What I’m referring to is Georges Méliès 14-minute landmark silent film from 1902, A Trip to the Moon. It was offered on the big screen by Cinema St. Louis as part of the Classic French Film Series, along with nine other Méliès short films. Amazingly, this was my introduction to Méliès (unless a few minutes here and there on youtube counts, and it really doesn’t). A Trip to the Moon was presented in a newly restored 35 mm print, in color, along with a soundtrack provided by the French band “Air”.
A Trip to the Moon was breathtaking. Seeing it on the big screen was akin to tapping into the source of the purest movie magic. Méliès infused his film with humor, action, adventure, fantasy, science fiction, and even some horror elements. In addition to Méliès inventing the film studio, he had also invented multiple genres, both in A Trip to the Moon and several other short features that preceded it. The inventiveness and creativity is impressive. Equally impressive, the film was painstakingly hand-colored in 1902, frame by frame. Méliès was originally a magician and it shows throughout, as he concocts one magic act after the next to tell his story. There’s no denying that it looks a bit cheesy at times but that’s beside the point, an observation that can only be made through today’s prism. In 1902, he was doing things that nobody else was doing.
The other shorts were equally satisfying. The full list includes Playing Cards; The Vanishing Lady; The Haunted Castle; The Temptation of St. Anthony; The Devil in a Convent; The Pillar of Fire; The One-Man Band; The Man with the Rubber Head; The Melomaniac; The Kingdom of Fairies; The Impossible Voyage; and The Merry Frolics of Satan. One of the more notable clips was in The One-Man Band, where Méliès performs a feat that I had previously assumed had originated with Buster Keaton in The Playhouse (1921). Here is the short:
He also had many other tricks up his sleeve thanks to superimposition, stop motion photography, trap doors, and perspective, to name a few. Of the other shorts, my personal favorites were The Pillar of Fire, The Man With the Rubber Head, The Melomaniac, and The Impossible Voyage.
There’s been a heightened awareness of Méliès ever since Scorsese’s Hugo hit theaters last fall. As great as it is to raise awareness of the man and his magic, it’s all academic until you see it for yourself.

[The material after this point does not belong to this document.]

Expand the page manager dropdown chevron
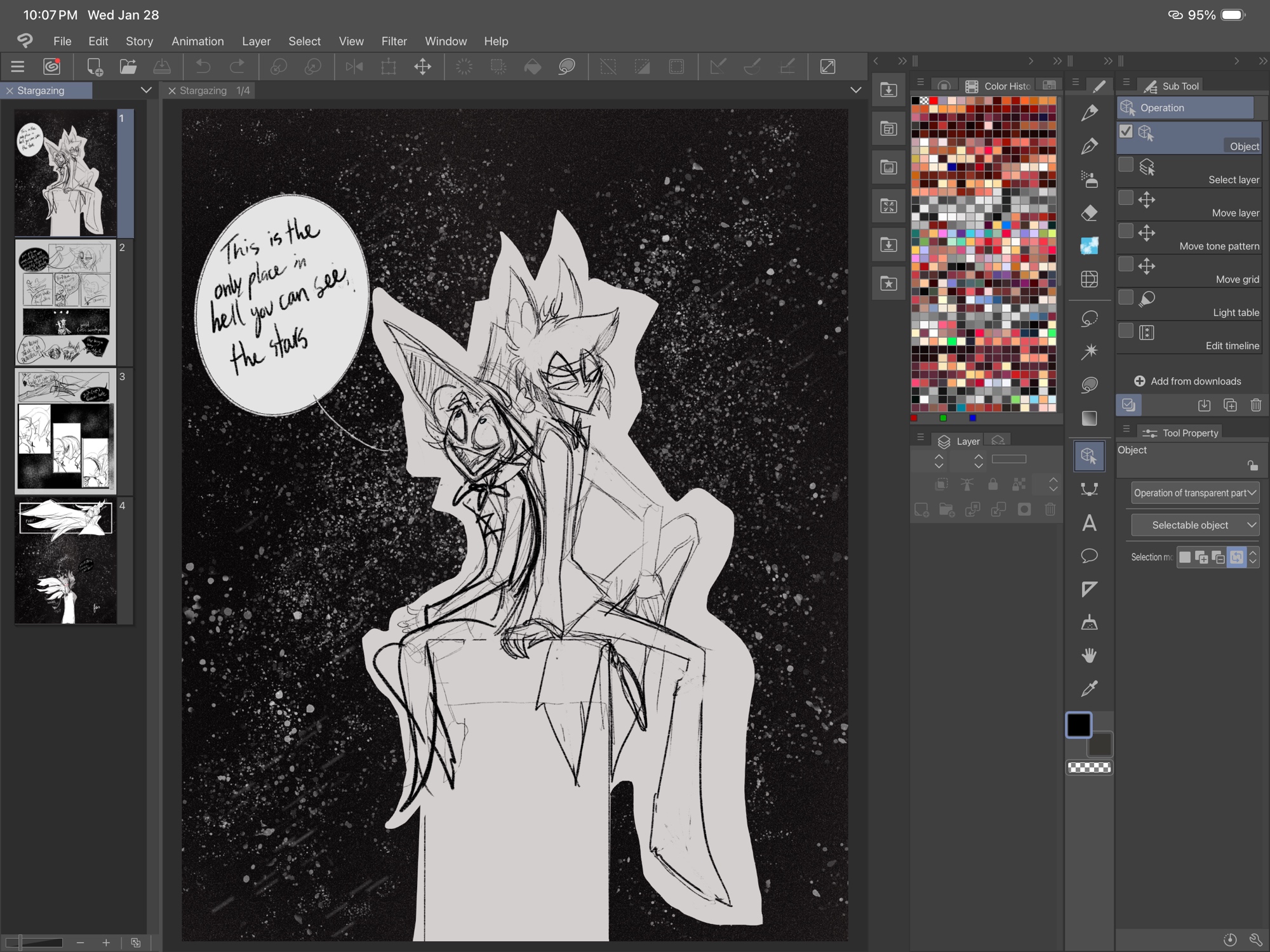 pyautogui.click(x=146, y=90)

To say that Méliès was groundbreaking doesn’t even begin to tell the whole story.
The series of shorts was preceded by Georges Franju’s Le Grand Méliès (1952), a docudrama about the life of Méliès starring both his son and his wife. The shorts- other than A Trip to the Moon- were accompanied by music from St. Louis’ Rats and People Motion Orchestra. It all added up to an incredible viewing experience that affirmed the inherent magic of cinema. A trip to the moon was exactly the diversion I needed.